It seems like it would depend on who's initiating the action.

While the restaurant preparing "partial" pizzas to ship to coordinated orders is obviously fraud, I'm not so sure "Asking the restaurant owner about their costs, then independently ordering a large number of pizzas" qualifies.

It's not your responsibility if Doordash has shit code and auditing. And given VC-onomics, it's not even clear how you would be certain this isn't "operating as intended."

> While the restaurant preparing "partial" pizzas to ship to coordinated orders is obviously fraud

How so? They're making the pizzas the way the customer wants them. The 'objective' tastiness is none of the delivery middleman's business. And there's nothing wrong with offering a bad pizza for $24, as long as the customer knows what they're getting.

  • Well, if the restaurant reimburses the customer after, it probably would become a problem.

    Way around this: private owner places his own orders as customer, pockets profits as owner. That might be legitimate - but remember: if you take legal advice from the Internet, you get what you paid for.

  • This depends on whether you think the pizza restaurant's customer is doordash.
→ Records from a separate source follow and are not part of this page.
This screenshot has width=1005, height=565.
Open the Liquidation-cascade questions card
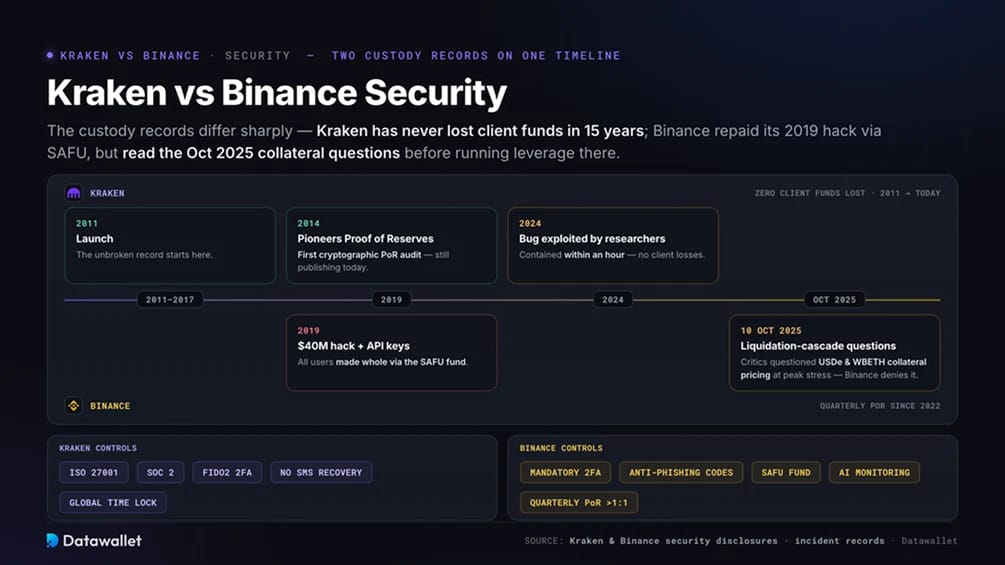[835, 352]
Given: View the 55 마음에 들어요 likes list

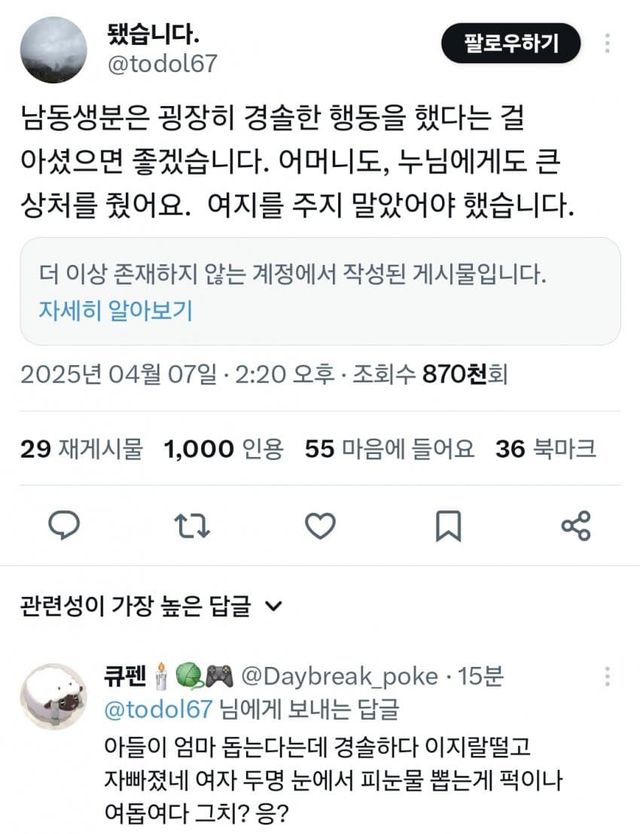Looking at the screenshot, I should [390, 449].
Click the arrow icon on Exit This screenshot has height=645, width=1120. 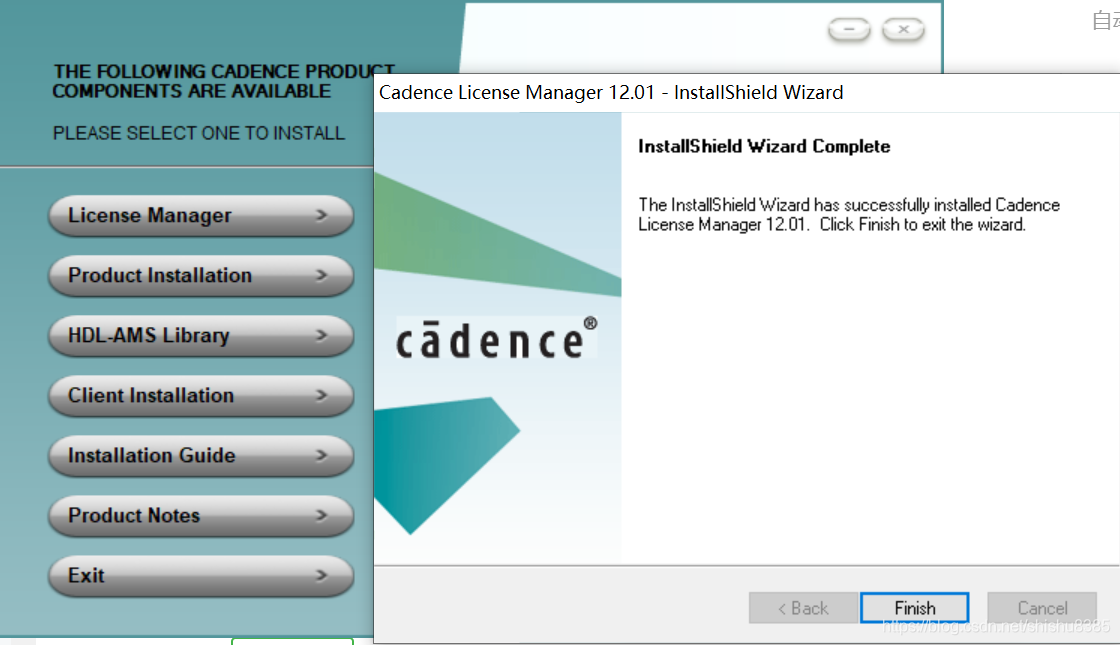pos(322,576)
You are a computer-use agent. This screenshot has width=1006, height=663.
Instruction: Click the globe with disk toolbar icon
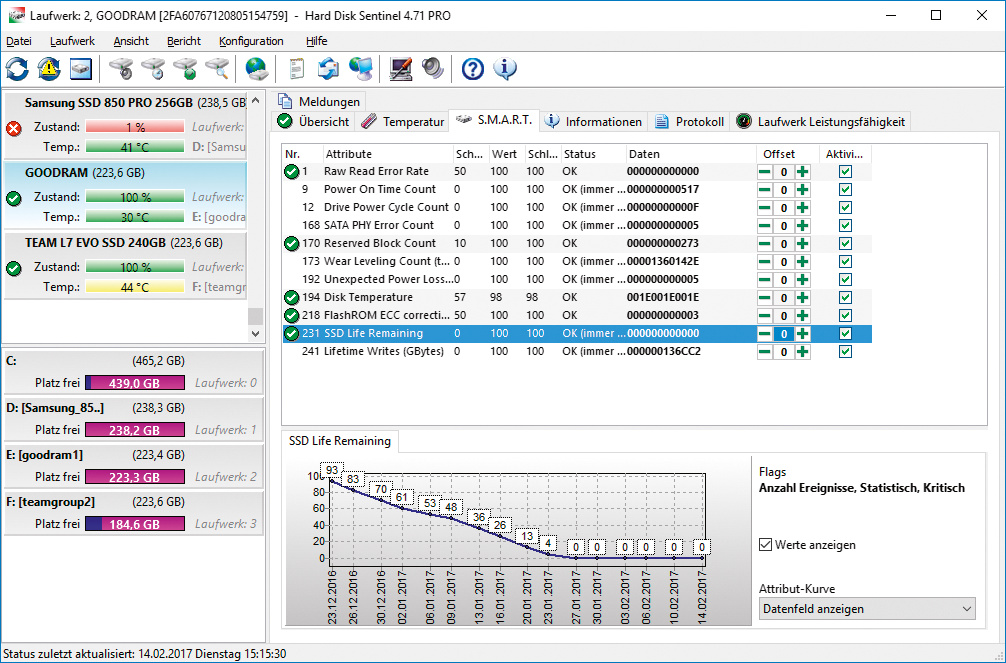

    You could make a good argument that this was the case. The restaurant sells to doordash, who paid for a pizza with toppings.

    • Doordash is buying it, but I think it makes more sense as "a pizza for Bob" than just "a pizza". I think it would be strange to ignore everything Bob says if he calls in asking for the pepperoni to be on one side.

      Though none of this matters if there's a 'special instructions' box. Have a code word for bread pizza.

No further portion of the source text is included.